What to produce: Transcribe exactly the lines that fall between the one holding "Select 28 Sep in the navigator timeline" and the one holding "has height=719, width=1279.", inclusive, from the entries below.

[Recorded data]
━━━━

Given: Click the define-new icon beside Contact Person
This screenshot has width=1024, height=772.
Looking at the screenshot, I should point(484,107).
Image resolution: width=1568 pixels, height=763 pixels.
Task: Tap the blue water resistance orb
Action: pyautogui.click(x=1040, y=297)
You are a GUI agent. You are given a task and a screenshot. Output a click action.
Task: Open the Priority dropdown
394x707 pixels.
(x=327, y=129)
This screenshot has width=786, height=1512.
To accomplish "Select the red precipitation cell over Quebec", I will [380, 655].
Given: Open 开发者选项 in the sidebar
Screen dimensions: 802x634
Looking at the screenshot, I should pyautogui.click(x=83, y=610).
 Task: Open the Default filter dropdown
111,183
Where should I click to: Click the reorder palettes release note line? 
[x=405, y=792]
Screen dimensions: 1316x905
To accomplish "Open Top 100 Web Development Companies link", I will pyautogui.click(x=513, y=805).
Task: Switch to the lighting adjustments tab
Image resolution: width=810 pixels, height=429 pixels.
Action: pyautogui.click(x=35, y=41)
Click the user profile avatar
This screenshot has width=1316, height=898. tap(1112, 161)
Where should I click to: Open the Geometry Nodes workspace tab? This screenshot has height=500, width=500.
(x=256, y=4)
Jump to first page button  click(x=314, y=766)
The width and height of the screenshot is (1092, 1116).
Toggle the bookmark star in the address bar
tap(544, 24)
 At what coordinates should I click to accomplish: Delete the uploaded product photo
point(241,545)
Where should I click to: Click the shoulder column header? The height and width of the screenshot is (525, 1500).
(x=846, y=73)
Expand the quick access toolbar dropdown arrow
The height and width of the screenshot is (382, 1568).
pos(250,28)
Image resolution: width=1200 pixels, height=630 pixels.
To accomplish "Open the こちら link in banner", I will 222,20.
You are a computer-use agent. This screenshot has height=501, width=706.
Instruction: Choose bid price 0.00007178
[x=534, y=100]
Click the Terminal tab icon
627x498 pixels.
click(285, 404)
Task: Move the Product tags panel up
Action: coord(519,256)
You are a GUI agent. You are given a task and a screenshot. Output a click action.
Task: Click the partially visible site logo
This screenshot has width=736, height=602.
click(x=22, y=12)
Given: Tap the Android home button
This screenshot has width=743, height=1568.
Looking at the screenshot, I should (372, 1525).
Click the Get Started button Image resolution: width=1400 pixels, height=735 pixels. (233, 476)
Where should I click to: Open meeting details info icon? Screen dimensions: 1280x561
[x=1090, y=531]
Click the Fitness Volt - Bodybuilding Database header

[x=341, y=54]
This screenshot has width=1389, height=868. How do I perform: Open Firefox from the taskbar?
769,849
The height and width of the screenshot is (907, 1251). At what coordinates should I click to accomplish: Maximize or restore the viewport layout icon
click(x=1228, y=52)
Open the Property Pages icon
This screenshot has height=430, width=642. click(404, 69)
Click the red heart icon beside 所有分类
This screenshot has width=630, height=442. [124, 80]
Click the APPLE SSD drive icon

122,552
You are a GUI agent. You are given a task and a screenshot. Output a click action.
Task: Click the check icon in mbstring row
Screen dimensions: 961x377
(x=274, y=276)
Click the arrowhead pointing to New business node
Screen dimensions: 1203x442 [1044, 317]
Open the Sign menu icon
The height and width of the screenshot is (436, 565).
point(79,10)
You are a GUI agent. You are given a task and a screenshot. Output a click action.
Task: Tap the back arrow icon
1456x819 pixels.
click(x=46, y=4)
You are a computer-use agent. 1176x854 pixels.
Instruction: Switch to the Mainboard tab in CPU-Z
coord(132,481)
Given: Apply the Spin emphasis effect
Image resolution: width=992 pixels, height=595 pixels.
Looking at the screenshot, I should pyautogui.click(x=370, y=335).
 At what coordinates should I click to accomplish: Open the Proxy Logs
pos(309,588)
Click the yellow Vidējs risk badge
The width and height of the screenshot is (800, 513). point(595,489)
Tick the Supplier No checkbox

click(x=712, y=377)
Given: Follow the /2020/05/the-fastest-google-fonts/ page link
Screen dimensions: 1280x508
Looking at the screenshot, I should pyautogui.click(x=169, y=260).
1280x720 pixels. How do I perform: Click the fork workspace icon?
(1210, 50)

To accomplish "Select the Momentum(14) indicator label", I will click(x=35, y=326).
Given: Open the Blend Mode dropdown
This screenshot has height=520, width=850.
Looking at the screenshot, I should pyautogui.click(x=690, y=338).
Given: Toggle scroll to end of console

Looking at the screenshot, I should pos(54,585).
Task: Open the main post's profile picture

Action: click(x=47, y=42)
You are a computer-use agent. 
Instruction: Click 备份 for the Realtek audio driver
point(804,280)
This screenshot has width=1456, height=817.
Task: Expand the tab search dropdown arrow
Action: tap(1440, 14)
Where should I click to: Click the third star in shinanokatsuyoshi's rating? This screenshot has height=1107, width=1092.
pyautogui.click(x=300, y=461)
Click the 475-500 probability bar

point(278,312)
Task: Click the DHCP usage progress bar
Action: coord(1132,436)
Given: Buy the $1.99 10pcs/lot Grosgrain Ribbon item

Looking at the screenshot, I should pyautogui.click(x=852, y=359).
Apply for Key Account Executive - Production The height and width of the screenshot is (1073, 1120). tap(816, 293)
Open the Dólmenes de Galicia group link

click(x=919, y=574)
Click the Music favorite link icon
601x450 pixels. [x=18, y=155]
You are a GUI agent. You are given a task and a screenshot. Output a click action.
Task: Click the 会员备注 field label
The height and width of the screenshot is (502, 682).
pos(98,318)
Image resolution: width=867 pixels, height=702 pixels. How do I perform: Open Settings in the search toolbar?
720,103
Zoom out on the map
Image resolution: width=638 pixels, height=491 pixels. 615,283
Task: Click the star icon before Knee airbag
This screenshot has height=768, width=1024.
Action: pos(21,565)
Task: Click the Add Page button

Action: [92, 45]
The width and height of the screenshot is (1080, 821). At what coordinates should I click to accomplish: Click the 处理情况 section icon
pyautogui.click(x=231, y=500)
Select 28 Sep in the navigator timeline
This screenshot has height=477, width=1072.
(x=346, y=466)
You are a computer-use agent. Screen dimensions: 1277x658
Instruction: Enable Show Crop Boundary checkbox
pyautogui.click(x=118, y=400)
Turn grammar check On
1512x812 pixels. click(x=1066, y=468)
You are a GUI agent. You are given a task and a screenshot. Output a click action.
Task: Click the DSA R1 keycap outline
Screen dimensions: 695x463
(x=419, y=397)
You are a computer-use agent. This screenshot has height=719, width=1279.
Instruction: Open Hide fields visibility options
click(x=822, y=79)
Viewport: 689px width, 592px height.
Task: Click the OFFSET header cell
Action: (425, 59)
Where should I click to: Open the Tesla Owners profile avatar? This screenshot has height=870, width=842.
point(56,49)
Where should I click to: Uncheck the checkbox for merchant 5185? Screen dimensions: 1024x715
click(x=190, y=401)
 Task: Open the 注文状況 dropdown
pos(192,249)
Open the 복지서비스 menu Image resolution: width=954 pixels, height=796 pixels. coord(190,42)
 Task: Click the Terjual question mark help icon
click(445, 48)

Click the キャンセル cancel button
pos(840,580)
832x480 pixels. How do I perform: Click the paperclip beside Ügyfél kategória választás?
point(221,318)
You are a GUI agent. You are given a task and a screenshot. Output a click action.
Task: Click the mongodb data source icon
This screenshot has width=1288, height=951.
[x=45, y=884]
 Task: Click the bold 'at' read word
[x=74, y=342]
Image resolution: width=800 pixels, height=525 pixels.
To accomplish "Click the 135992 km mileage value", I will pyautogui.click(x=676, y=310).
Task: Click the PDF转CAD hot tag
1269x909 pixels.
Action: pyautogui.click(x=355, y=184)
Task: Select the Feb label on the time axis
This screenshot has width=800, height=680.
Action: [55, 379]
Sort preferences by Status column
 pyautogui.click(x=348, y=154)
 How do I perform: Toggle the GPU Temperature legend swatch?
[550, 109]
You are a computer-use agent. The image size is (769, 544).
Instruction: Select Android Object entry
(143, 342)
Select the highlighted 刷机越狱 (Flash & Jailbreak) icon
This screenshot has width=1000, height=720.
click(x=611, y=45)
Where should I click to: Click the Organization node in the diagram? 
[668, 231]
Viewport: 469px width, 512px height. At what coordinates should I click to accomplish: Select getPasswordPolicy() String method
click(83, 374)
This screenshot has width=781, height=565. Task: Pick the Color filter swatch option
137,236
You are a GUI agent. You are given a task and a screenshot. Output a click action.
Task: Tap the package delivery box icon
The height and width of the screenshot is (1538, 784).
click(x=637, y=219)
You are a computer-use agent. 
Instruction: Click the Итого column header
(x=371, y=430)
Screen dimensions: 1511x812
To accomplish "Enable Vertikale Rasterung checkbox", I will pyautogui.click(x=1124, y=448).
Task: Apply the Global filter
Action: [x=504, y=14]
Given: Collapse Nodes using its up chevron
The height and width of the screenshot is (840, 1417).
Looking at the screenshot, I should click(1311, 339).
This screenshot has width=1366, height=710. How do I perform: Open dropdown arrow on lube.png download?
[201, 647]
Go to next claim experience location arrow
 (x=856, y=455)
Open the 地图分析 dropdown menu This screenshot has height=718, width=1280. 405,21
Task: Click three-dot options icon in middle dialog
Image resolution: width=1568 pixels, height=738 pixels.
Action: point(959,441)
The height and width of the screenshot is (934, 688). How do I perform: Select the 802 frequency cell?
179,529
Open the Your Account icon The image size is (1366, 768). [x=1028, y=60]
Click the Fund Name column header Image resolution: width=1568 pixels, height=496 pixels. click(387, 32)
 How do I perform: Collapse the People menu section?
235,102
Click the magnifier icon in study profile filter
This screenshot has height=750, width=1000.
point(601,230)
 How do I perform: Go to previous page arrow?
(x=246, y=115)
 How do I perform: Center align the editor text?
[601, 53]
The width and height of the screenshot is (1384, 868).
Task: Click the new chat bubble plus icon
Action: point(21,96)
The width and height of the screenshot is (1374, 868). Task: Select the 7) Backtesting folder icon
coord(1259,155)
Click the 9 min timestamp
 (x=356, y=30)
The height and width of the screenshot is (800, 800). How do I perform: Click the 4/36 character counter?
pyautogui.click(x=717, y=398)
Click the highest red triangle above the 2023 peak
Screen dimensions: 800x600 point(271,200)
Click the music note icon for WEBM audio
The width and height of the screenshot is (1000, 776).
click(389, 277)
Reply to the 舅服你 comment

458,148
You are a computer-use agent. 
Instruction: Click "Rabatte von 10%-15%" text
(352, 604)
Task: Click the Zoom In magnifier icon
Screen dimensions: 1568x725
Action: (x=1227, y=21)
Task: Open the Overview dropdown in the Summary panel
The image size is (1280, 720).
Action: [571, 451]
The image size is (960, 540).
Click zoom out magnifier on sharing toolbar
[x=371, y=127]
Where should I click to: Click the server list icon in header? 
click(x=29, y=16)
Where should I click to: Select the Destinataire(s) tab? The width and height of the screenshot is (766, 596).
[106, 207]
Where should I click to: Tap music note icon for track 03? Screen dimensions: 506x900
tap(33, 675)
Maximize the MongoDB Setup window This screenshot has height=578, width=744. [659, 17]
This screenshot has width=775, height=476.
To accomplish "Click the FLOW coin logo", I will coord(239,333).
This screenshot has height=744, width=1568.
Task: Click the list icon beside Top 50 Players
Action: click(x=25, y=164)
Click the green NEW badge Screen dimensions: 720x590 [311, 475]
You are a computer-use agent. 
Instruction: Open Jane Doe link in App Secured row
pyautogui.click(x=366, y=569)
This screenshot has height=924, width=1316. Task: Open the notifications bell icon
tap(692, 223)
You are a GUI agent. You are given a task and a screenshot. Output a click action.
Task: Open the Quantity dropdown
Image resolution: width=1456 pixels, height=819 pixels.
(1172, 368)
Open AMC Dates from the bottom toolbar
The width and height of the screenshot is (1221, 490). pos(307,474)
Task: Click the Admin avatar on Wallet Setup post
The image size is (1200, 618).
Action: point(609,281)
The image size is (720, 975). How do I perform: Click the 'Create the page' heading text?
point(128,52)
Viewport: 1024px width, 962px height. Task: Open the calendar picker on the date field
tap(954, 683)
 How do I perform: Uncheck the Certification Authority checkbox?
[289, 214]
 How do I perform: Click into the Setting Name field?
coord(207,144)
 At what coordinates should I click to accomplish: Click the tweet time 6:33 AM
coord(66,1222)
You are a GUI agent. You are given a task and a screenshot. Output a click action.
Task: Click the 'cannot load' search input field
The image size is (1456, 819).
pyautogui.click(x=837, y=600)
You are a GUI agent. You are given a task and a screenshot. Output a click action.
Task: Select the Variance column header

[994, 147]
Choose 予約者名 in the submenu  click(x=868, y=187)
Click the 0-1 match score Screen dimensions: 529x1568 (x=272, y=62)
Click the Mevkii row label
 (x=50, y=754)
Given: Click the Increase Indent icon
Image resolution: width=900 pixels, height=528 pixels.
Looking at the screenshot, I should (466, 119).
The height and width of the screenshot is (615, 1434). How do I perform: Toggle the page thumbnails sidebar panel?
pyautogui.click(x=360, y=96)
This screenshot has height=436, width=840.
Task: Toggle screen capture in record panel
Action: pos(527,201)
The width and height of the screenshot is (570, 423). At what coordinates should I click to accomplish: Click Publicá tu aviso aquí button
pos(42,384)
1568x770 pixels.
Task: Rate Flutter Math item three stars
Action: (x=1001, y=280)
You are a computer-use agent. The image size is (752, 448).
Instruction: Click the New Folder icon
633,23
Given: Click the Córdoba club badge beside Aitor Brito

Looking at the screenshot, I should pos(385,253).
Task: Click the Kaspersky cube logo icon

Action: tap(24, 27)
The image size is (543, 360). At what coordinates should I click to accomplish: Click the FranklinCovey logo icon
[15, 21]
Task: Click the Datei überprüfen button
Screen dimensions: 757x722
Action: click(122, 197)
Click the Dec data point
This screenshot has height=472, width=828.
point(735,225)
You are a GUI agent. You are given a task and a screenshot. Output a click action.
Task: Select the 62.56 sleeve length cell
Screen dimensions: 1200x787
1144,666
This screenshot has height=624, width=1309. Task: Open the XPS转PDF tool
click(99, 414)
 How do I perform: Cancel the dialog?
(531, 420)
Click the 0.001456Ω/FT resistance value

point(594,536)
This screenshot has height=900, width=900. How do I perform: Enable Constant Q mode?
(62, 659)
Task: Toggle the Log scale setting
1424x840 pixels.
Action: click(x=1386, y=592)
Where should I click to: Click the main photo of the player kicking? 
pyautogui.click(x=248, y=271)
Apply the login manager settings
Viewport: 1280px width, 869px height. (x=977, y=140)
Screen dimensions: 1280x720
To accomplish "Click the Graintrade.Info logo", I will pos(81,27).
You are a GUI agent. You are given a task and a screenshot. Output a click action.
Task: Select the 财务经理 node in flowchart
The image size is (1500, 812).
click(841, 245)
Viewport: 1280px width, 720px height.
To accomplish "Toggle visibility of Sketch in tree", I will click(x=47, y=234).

━━━━

Response:
Select 28 Sep in the navigator timeline
This screenshot has height=477, width=1072.
(x=346, y=466)
You are a computer-use agent. Screen dimensions: 1277x658
Instruction: Enable Show Crop Boundary checkbox
pyautogui.click(x=118, y=400)
Turn grammar check On
1512x812 pixels. click(x=1066, y=468)
You are a GUI agent. You are given a task and a screenshot. Output a click action.
Task: Click the DSA R1 keycap outline
Screen dimensions: 695x463
(x=419, y=397)
You are a computer-use agent. This screenshot has height=719, width=1279.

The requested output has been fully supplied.